Nonesuch Press's first book, a volume of John Donne's Love Poems was issued in May 1923. In total, the press produced more than 140 books. The press was at its peak in the 1920s and 1930s, but continued operating until the mid-1960s. During the late 1930s and throughout the 1940s, Meynell ceded control of the press to George Macy, founder and owner of the Limited Editions Club. In the early 1950s, however, Meynell united with the owner of The Bodley Head, Max Reinhardt, and resumed control of Nonesuch. During the final years of the press's existence its remit was extended to include editions of classic children's books, such as E. Nesbit's The Treasure Seekers and Andrew Lang's fairy tales (these formed part of the press's Cygnet impression).

Nonesuch was unusual among private presses in that it used a small hand press to design books (an Albion press), but had them printed by commercial printers: for example, the Birmingham-based Kynoch Press. The purpose of this method was to produce book designs with the quality of a fine-press but available to a wider audience at lower prices. Meynell also wanted to demonstrate that "mechanical means could be made to serve fine ends." He believed that the production of exquisitely designed and produced books was not the preserve of the private press predicated upon the example established by William Morris's Kelmscott Press, which emphasized the primacy of the handpressed book.
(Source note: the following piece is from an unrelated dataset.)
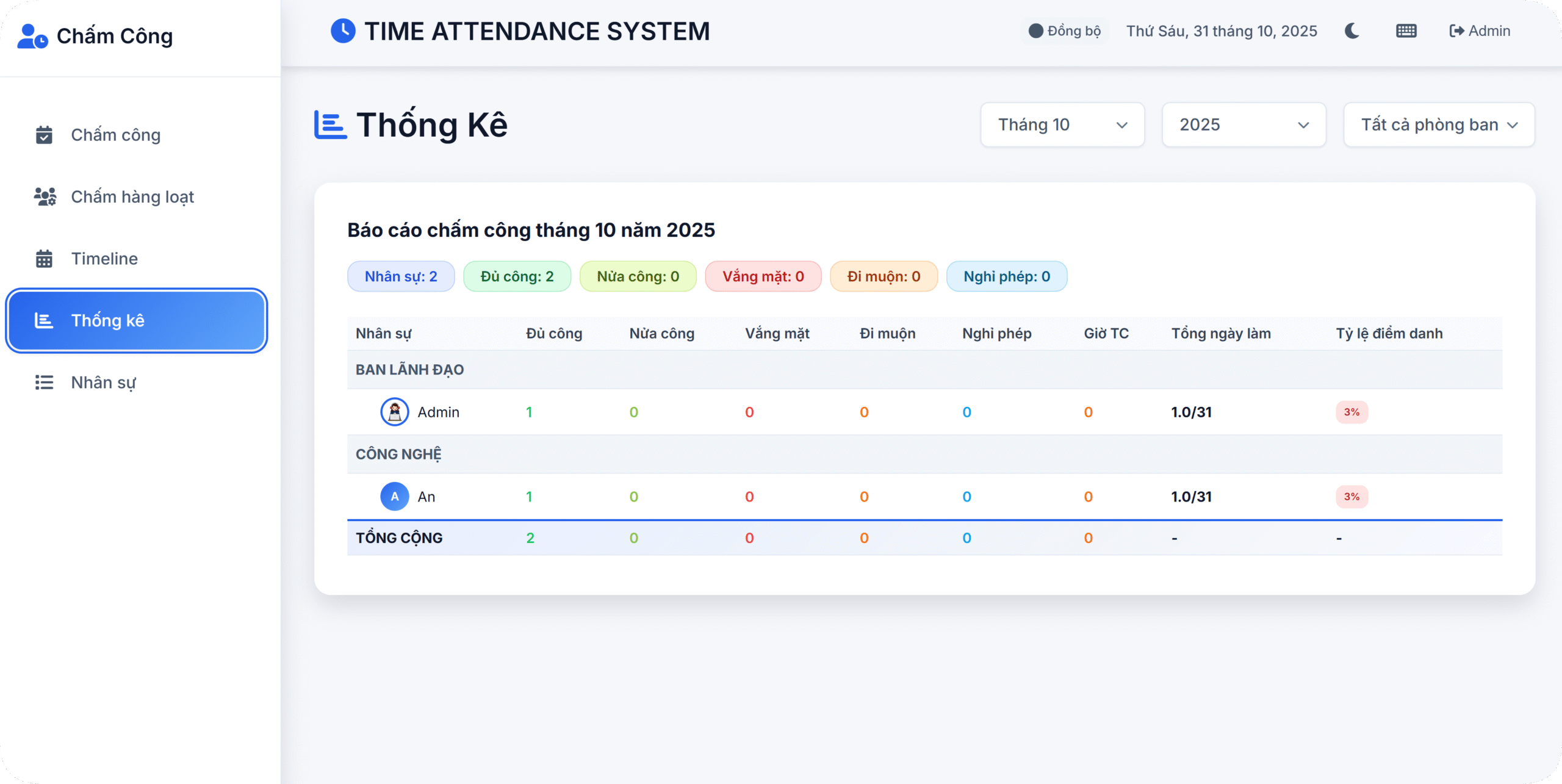Click the CÔNG NGHỆ department row
Viewport: 1562px width, 784px height.
[398, 455]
Among the press's best-known editions were the collected works of William Congreve and William Wycherley, and translations of Miguel de Cervantes and Dante. A number of illustrated editions were also produced. Nonesuch's editions are prized by collectors; particularly rare and well-designed editions can sell for more than £1000 ($1774 U.S.).

In November 2005 Barnes & Noble issued reprints of the Nonesuch editions of Charles Dickens's novels, including Bleak House, Great Expectations and Hard Times, the Christmas Books, David Copperfield, Oliver Twist, and Nicholas Nickleby. A second set of reissues was released in November 2008, including A Tale of Two Cities, Martin Chuzzlewit and Little Dorrit.

Nonesuch editions of Dickens's novels have also been republished by Duckworth in the UK.

== Week-End books ==
The Week-End Book was a single volume anthology of general reading designed for a weekend away in a cottage or on a boat. It was first published by the Nonesuch Press in June 1924 and was its best selling title. The first half of the book contained an anthology of English poetry. Sales exceeded 100,000 copies within the first seven years. It continued to prove extremely popular and was reprinted in England 34 times up until 2006, sometime in facsimile. The 1938 edition was reissued in paperback by Penguin Books (nos. 129 & 130). Each Week-End Book contained works of fiction and non-fiction in small articles that could be read in moments of leisure, and included a wide range of subjects including poetry, religious works, songs, jokes, games and recipes, An American edition was added later.

It was designed for a middle brow reader who wanted a wide range of cultural topics but never to go in too deep. Virginia Woolf once commented about the books, "The Hogarth Press may not make any money but at least we did not publish The Week-End Book."